November 23rd, 2015 | Posted by Joseph Galiano in Financial Services | Financial Services | Financial Services

Gallup recently published a poll comparing a variety of statistics between national and community banks, which illuminates a few surprising facts. One apparent paradox is that while community banks are more successful at engaging their customers, they lag behind national banks in capturing share of wallet. While customers at national banks keep 71% of their financial products with their primary banks, customers at regional banks only keep 66%.

If these statistics were referencing the growth in new customer acquisitions or average total margin per product, then they would make sense. National banks are able to provide a higher level of convenience to attract new customers and generate other operational efficiencies through their scale. However, community banks have a distinct advantage in their ability to emphasize personal relationships and high-quality service to their customers. In fact, according to the American Consumer Satisfaction Index, regional banks score much higher than national banks in terms of customer satisfaction.  Why then, do customers not reciprocate this loyalty by purchasing more products at their primary regional bank, given that they’re already more engaged?

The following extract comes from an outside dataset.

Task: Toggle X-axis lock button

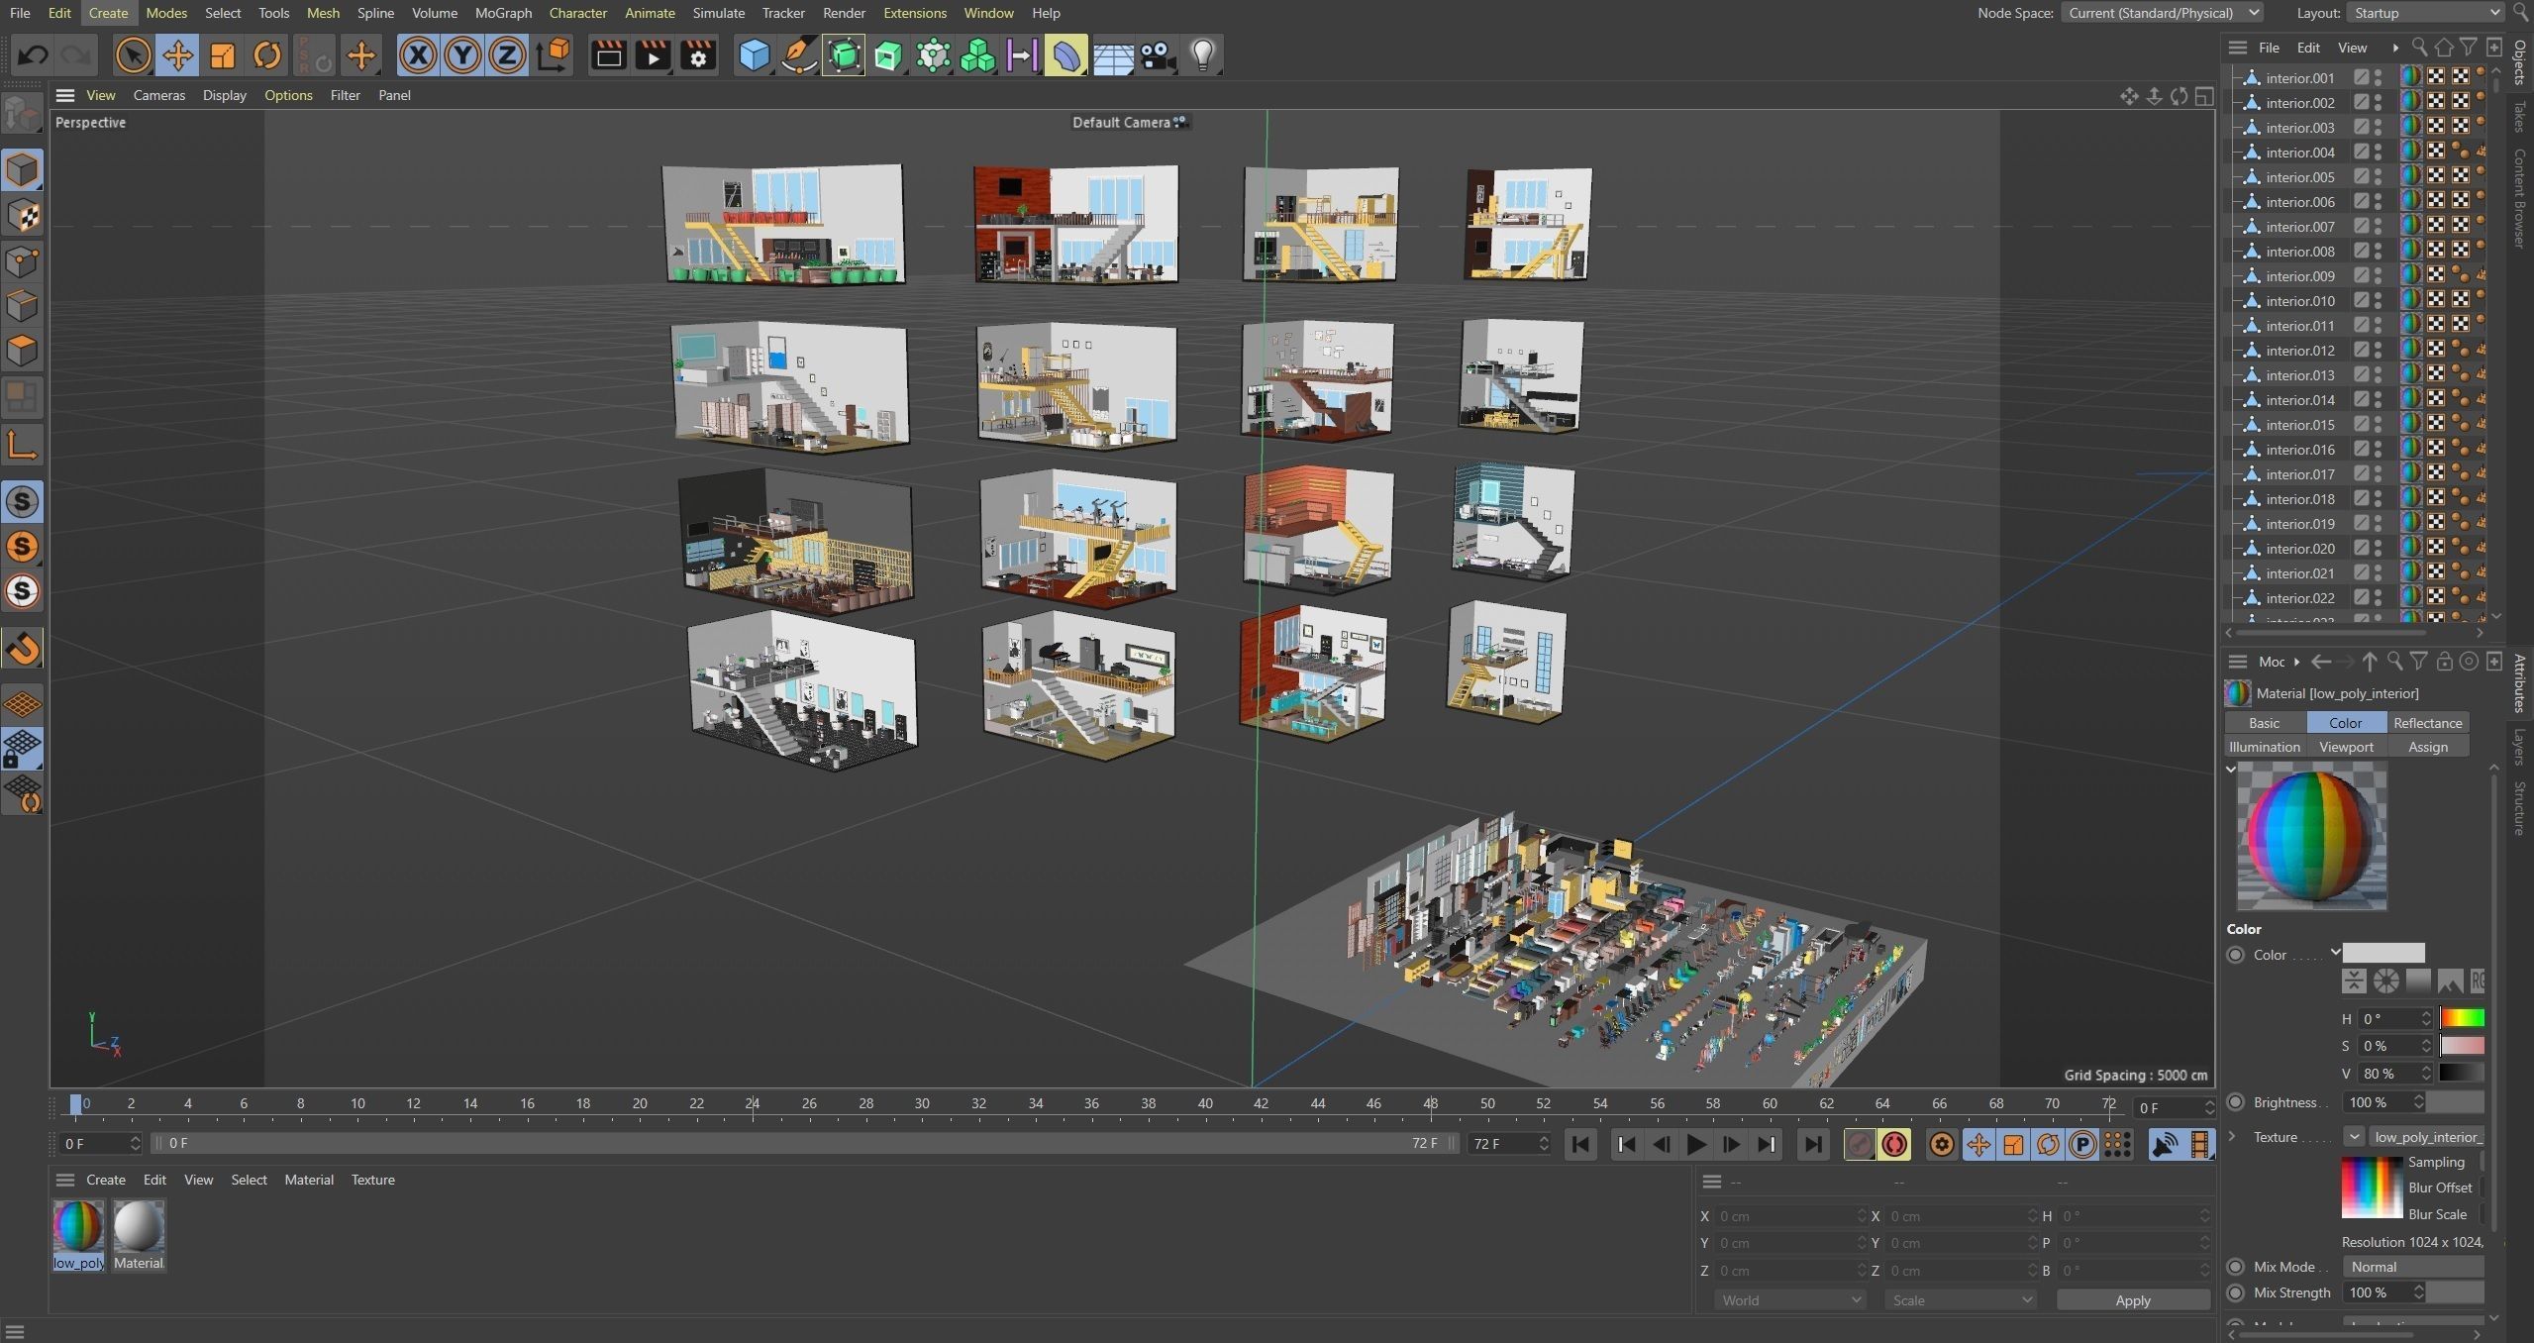Action: click(418, 55)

There are probably a few reasons for this discrepancy, but one way community banks can strategically address the issue is by more effectively using their customer data to anticipate customers’ needs. Banks of all sizes collect similar data on their customers, but national banks more effectively utilize this information to drive share of wallet. Banks that smartly leverage this data are able to tailor their offering and predict their customers’ needs in a way that a longstanding relationship cannot always achieve on its own.

Community banks should focus on enhancing the personal relationships with their customers by committing to a strategy that actively seeks to leverage insights from existing customer information.  Such a plan should include the following elements:

  • Leverage customer data to increase cross-sell: Customers will naturally respond differently to various marketing tactics and channels of communication. By understanding which customer characteristics (e.g. tenure, balance, in-branch transaction history) correspond with sales of certain products, banks can determine the best suggested products and mix of outreach for each customer to maximize lifetime value.
  • Incorporate omnichannel data: As more customers move to online channels, regional banks need to understand the effects of their programs across all relevant channels. For instance, a bank might deploy display ads to promote credit cards, but if the ads don’t generate sufficient clicks or conversions, the marketing team might deem the program unsuccessful. However, if they were to measure the impact across channels, they might find that customers who saw the ad ended up signing up for the card in the branch.
  • Test as much as possible: Community banks should strive to employ the scientific method to reduce the risk of innovation. Testing can separate out results directly attributable to a new program from the “noise” introduced by other initiatives, changes in the economy, competitor actions, or natural variations in customer behavior. For instance, if a bank remodeled a branch and saw a corresponding 5% rise in profits, a rigorous testing method clarifies whether that increase was directly caused by the remodel, or if something else accounted for the positive impact. Being armed with this information is vital to implementing successful rollout strategies for high-stakes initiatives.

These tips, combined with the strong relationships that regional and community banks already have with their customers, can only build customer loyalty and improve the bank’s positioning in their customers’ wallets.